## WHAT YOU ARE ASKED TO DO
Please reproduce the records below verbatim.

§

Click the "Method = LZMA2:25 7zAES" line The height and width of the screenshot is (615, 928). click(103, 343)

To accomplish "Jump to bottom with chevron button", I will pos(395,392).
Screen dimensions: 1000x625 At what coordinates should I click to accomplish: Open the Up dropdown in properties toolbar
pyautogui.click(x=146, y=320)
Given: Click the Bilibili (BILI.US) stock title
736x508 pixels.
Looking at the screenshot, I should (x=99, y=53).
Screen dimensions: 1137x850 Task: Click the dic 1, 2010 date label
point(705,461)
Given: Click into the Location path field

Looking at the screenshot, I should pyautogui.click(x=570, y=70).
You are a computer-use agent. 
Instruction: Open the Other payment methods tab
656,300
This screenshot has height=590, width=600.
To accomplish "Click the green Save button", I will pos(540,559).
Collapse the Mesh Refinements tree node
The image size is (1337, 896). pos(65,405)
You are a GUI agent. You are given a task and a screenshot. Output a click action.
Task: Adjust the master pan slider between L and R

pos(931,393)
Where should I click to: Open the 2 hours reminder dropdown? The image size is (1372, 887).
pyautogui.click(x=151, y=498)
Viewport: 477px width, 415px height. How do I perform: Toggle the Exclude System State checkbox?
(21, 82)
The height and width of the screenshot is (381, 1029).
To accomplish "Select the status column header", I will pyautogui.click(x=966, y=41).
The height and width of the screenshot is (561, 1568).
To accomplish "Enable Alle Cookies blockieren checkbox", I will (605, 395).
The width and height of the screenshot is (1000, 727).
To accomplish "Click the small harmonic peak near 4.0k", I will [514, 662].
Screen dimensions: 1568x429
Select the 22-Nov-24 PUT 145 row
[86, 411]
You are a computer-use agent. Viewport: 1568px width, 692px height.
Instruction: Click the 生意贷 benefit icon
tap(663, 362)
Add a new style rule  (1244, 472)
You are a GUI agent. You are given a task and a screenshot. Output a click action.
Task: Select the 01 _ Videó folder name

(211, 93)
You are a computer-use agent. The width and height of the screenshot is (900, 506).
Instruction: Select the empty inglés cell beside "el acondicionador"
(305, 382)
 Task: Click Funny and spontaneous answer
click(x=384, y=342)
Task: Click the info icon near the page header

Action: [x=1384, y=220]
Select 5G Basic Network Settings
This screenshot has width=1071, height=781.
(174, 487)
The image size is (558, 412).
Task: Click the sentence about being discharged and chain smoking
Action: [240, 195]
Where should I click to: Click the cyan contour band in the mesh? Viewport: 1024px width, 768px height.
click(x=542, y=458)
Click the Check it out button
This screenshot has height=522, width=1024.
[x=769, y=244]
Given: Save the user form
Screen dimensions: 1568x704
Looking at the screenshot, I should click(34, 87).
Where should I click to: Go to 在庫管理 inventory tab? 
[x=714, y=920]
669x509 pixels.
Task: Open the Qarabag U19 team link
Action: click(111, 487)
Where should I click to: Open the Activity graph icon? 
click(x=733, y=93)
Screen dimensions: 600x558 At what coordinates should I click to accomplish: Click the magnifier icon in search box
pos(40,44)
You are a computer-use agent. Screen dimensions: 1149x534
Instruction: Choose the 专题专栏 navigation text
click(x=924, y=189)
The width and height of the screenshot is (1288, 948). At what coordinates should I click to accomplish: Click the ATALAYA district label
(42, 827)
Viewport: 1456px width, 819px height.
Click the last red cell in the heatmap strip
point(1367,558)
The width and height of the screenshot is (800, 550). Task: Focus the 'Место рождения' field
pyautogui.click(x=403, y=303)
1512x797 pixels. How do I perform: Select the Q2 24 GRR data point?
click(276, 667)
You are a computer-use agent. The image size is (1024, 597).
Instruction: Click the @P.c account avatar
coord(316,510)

§

## EXERCISE SOLUTION
Click the "Method = LZMA2:25 7zAES" line The height and width of the screenshot is (615, 928). click(103, 343)

To accomplish "Jump to bottom with chevron button", I will pos(395,392).
Screen dimensions: 1000x625 At what coordinates should I click to accomplish: Open the Up dropdown in properties toolbar
pyautogui.click(x=146, y=320)
Given: Click the Bilibili (BILI.US) stock title
736x508 pixels.
Looking at the screenshot, I should (x=99, y=53).
Screen dimensions: 1137x850 Task: Click the dic 1, 2010 date label
point(705,461)
Given: Click into the Location path field

Looking at the screenshot, I should pyautogui.click(x=570, y=70).
You are a computer-use agent. 
Instruction: Open the Other payment methods tab
656,300
This screenshot has height=590, width=600.
To accomplish "Click the green Save button", I will pos(540,559).
Collapse the Mesh Refinements tree node
The image size is (1337, 896). pos(65,405)
You are a GUI agent. You are given a task and a screenshot. Output a click action.
Task: Adjust the master pan slider between L and R

pos(931,393)
Where should I click to: Open the 2 hours reminder dropdown? The image size is (1372, 887).
pyautogui.click(x=151, y=498)
Viewport: 477px width, 415px height. How do I perform: Toggle the Exclude System State checkbox?
(21, 82)
The height and width of the screenshot is (381, 1029).
To accomplish "Select the status column header", I will pyautogui.click(x=966, y=41).
The height and width of the screenshot is (561, 1568).
To accomplish "Enable Alle Cookies blockieren checkbox", I will (605, 395).
The width and height of the screenshot is (1000, 727).
To accomplish "Click the small harmonic peak near 4.0k", I will [514, 662].
Screen dimensions: 1568x429
Select the 22-Nov-24 PUT 145 row
[86, 411]
You are a computer-use agent. Viewport: 1568px width, 692px height.
Instruction: Click the 生意贷 benefit icon
tap(663, 362)
Add a new style rule  (1244, 472)
You are a GUI agent. You are given a task and a screenshot. Output a click action.
Task: Select the 01 _ Videó folder name

(211, 93)
You are a computer-use agent. The width and height of the screenshot is (900, 506).
Instruction: Select the empty inglés cell beside "el acondicionador"
(305, 382)
 Task: Click Funny and spontaneous answer
click(x=384, y=342)
Task: Click the info icon near the page header

Action: [x=1384, y=220]
Select 5G Basic Network Settings
This screenshot has width=1071, height=781.
(174, 487)
The image size is (558, 412).
Task: Click the sentence about being discharged and chain smoking
Action: [240, 195]
Where should I click to: Click the cyan contour band in the mesh? Viewport: 1024px width, 768px height.
click(x=542, y=458)
Click the Check it out button
This screenshot has height=522, width=1024.
[x=769, y=244]
Given: Save the user form
Screen dimensions: 1568x704
Looking at the screenshot, I should click(34, 87).
Where should I click to: Go to 在庫管理 inventory tab? 
[x=714, y=920]
669x509 pixels.
Task: Open the Qarabag U19 team link
Action: click(111, 487)
Where should I click to: Open the Activity graph icon? 
click(x=733, y=93)
Screen dimensions: 600x558 At what coordinates should I click to accomplish: Click the magnifier icon in search box
pos(40,44)
You are a computer-use agent. Screen dimensions: 1149x534
Instruction: Choose the 专题专栏 navigation text
click(x=924, y=189)
The width and height of the screenshot is (1288, 948). At what coordinates should I click to accomplish: Click the ATALAYA district label
(42, 827)
Viewport: 1456px width, 819px height.
Click the last red cell in the heatmap strip
point(1367,558)
The width and height of the screenshot is (800, 550). Task: Focus the 'Место рождения' field
pyautogui.click(x=403, y=303)
1512x797 pixels. How do I perform: Select the Q2 24 GRR data point?
click(276, 667)
You are a computer-use agent. The image size is (1024, 597).
Instruction: Click the @P.c account avatar
coord(316,510)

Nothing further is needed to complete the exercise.